By Dharamraj Dhutia
MUMBAI (Reuters) – Indian states will have to pay an additional premium over central government securities to meet their record high borrowing target for the three months through March, which could further pressure banking liquidity conditions, investors said on Thursday.
BY THE NUMBERS
States aim to raise 4.73 trillion rupees ($55.22 billion) in January-March, highest-ever for any quarter, and nearly three-fourth the amount raised so far in this financial year.

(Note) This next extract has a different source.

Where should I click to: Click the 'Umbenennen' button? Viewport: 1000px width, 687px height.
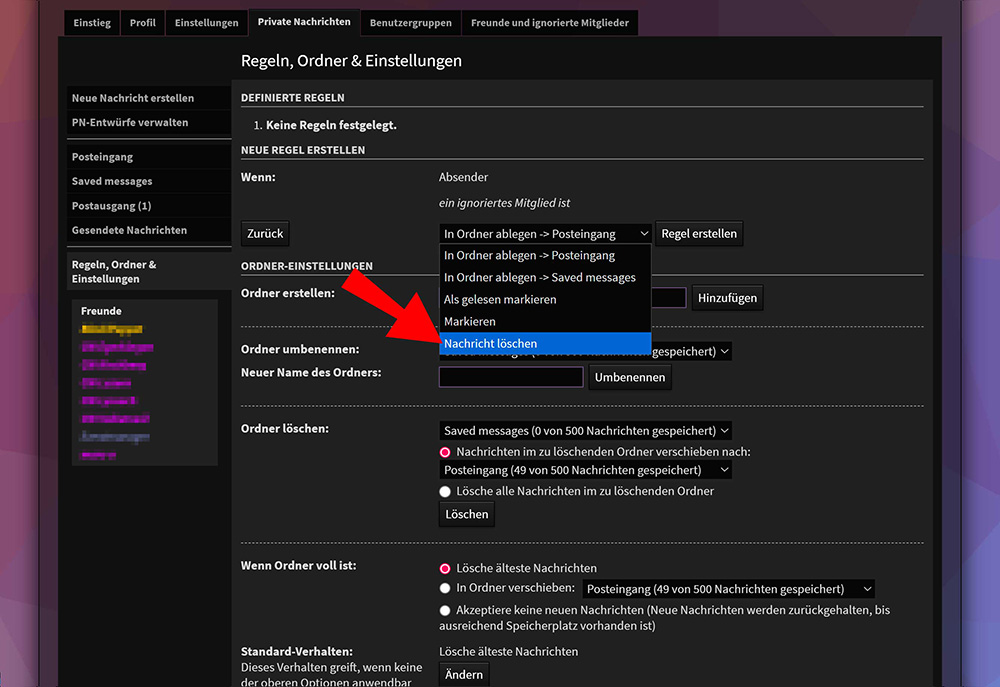click(630, 378)
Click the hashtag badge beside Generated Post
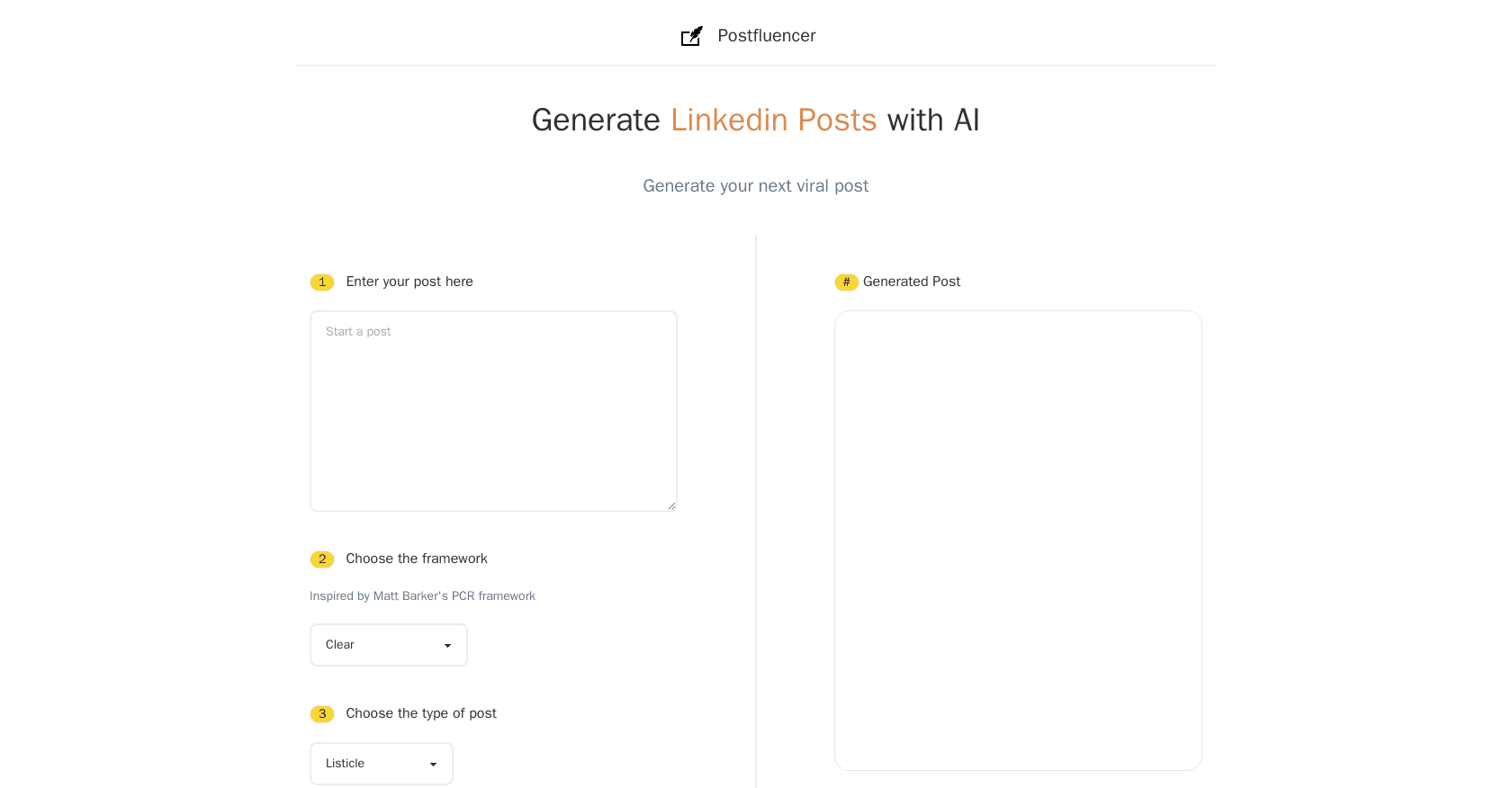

This, along with the central government’s 2.79 trillion rupee debt sale, will take the overall supply to 7.52 trillion rupees.
WHY IT’S IMPORTANT
State governments are responsible for a considerable share of total government spending, which has led to an increase in borrowing over the last few years.
Long-term investors such as insurance companies, provident funds and pension funds are major investors for state debt, with bulk supply in papers with maturities of 10-year and beyond.
These investors are also large buyers of ultra-long central government bonds, and heavy sale of debt from states could push yields on the central 30-50 year bonds higher.
Heavy state borrowing would also increase the country’s debt-to-GDP (gross domestic product) ratio, though the centre is adhering to fiscal prudence with lower fiscal deficit and borrowing targets.
GRAPHIC
MARKET REACTION
The spread between government’s 10-year and 40-year bond yields rose to 28 basis points from 25 bps a week ago, as long-term investors turned cautious for investment in the ultra-long duration.
KEY QUOTES
“The more-than-expected supply will see the spread between the 10-year government and state bond yields to rise to 40 bps from less than 35 bps,” said VRC Reddy, treasury head at Karur Vysya Bank.
“It needs to be seen if states follow the issuance calendar, and in such a case some more widening of spreads cannot be ruled out.”